ARGONNE NATIONAL LABORATORY
9700 South Cass Avenue
Argonne, IL 60439
ANL/MCS-TM-191
The QED Workshop
held at Argonne National Laboratory
May 18--20, 1994
Gail W. Pieper, synthesizer
Mathematics and Computer Science Division
Technical Memorandum No. 191
July 1994
The workshop was supported by special funding from the Office of Naval Research under ONR Order No. N00014-96-F-0088.
Abstract
On May 18--20, 1994, Argonne National Laboratory hosted the QED Workshop. The workshop was supported by special funding from the Office of Naval Research. The purpose of the workshop was to assemble a group of researchers to consider whether it is desirable and feasible to build a proof-checked encyclopedia of mathematics, with an associated facility for theorem proving and proof checking. Among the projects represented were Coq, Eves, HOL, ILF, Imps, MathPert, Mizar, NQTHM, NuPrl, OTTER, Proof Pad, Qu-Prolog, and RRL.
Although the content of the QED project is highly technical---rigorously proof-checked mathematics of all sorts---the discussions at the workshop were rarely technical. No prepared talks or papers were given. Instead, the discussions focused primarily on political, sociological, practical, and aesthetic questions such as Why do it? Who are the customers? How can we get mathematicians interested? What sort of interfaces are desirable?

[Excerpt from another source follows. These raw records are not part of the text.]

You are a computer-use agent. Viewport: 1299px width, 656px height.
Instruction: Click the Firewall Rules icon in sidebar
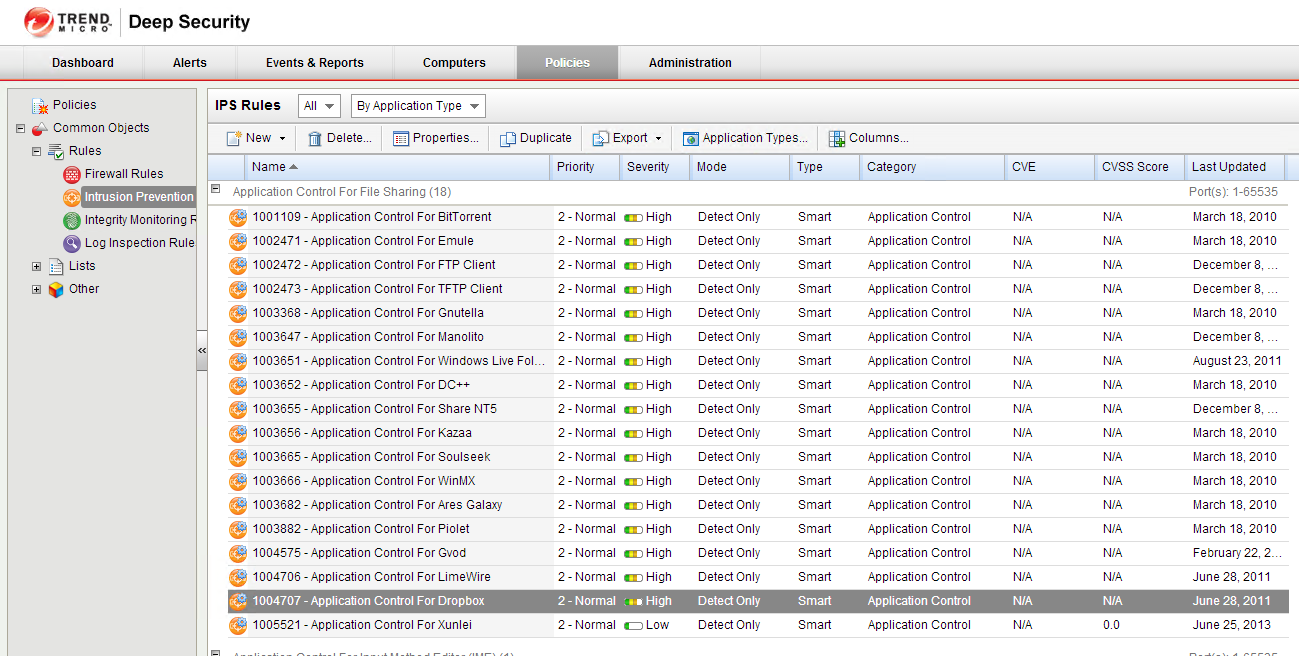(72, 174)
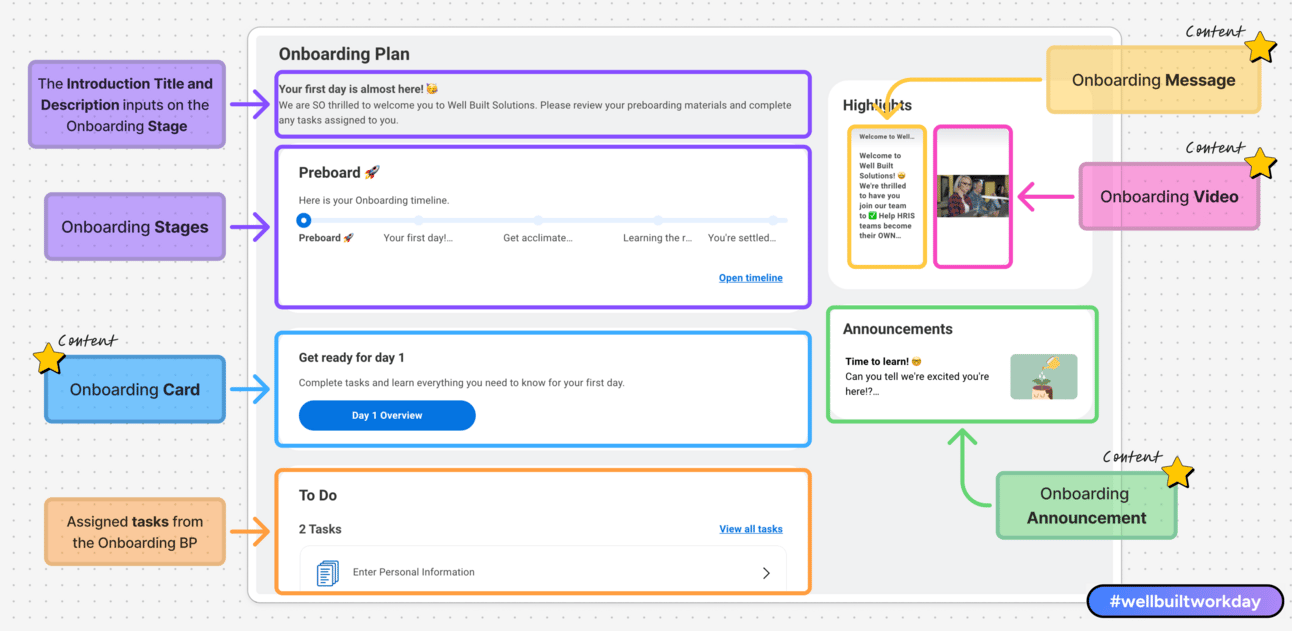The image size is (1292, 631).
Task: Click the yellow star on Onboarding Card label
Action: 48,358
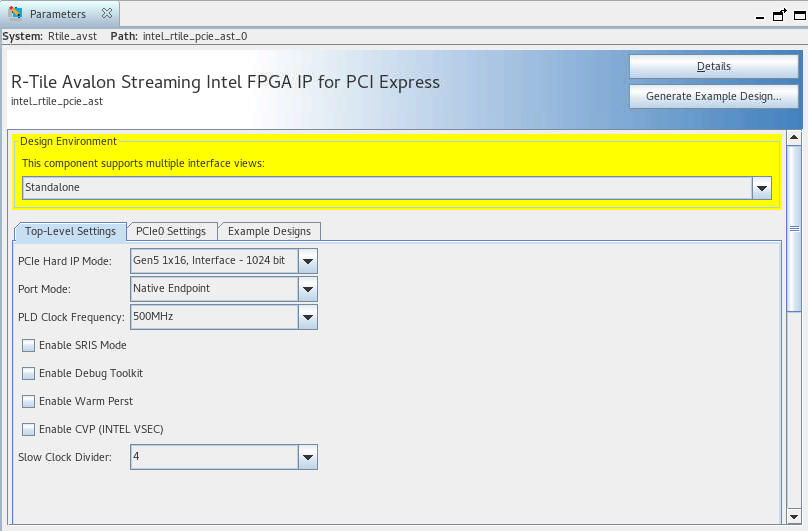Select the Top-Level Settings tab
The width and height of the screenshot is (808, 531).
70,232
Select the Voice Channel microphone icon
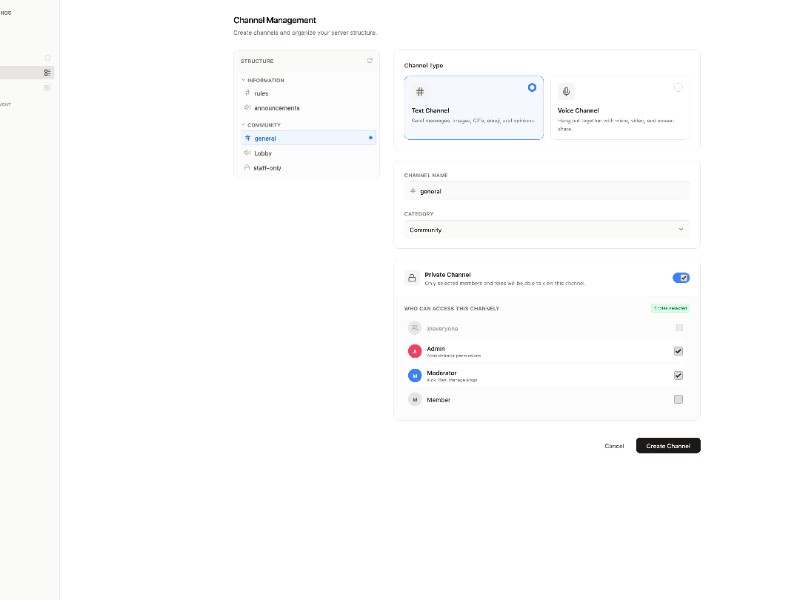 point(566,91)
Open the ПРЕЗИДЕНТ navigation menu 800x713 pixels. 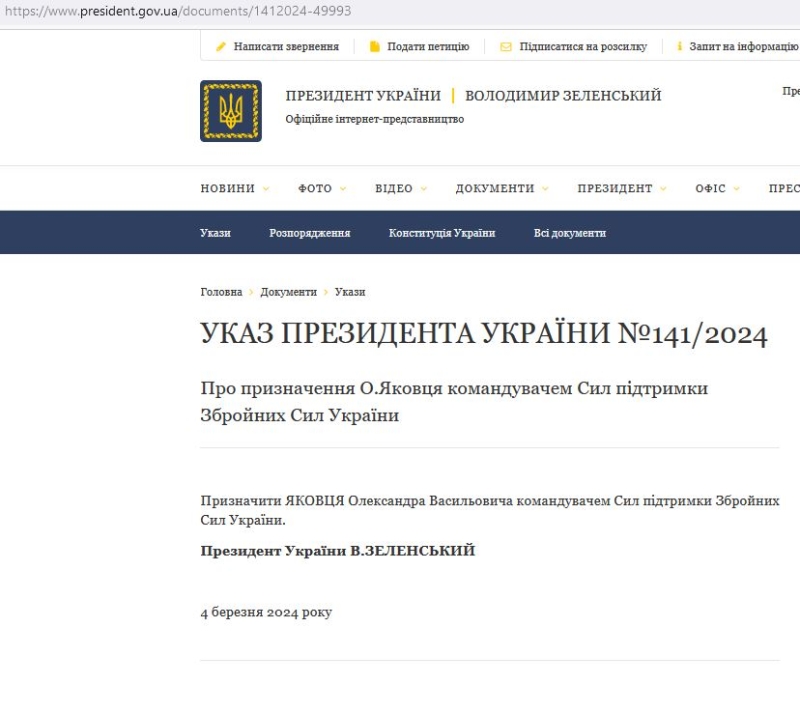[622, 189]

The most important conclusion of the workshop was that QED is an idea worthy pursuing, a statement with which virtually all the participants agreed.
In this document, we capture some of the discussions and outline suggestions for the start of a QED scientific community.
The workshop gathered approximately thirty researchers, representing ongoing worldwide efforts in theorem proving and mathematics. Among the projects represented were the Coq, Eves, HOL, ILF, Imps, MathPert, Mizar, NQTHM, NuPrl, OTTER, Proof Pad, Qu-Prolog, and RRL.
Many of those attending had previously contributed to a document known as the QED Manifesto---an anonymously authored document that discusses the desirability and feasibility of organizing a public-domain database of a substantial part of mathematical knowledge, including proofs suitable for machine checking.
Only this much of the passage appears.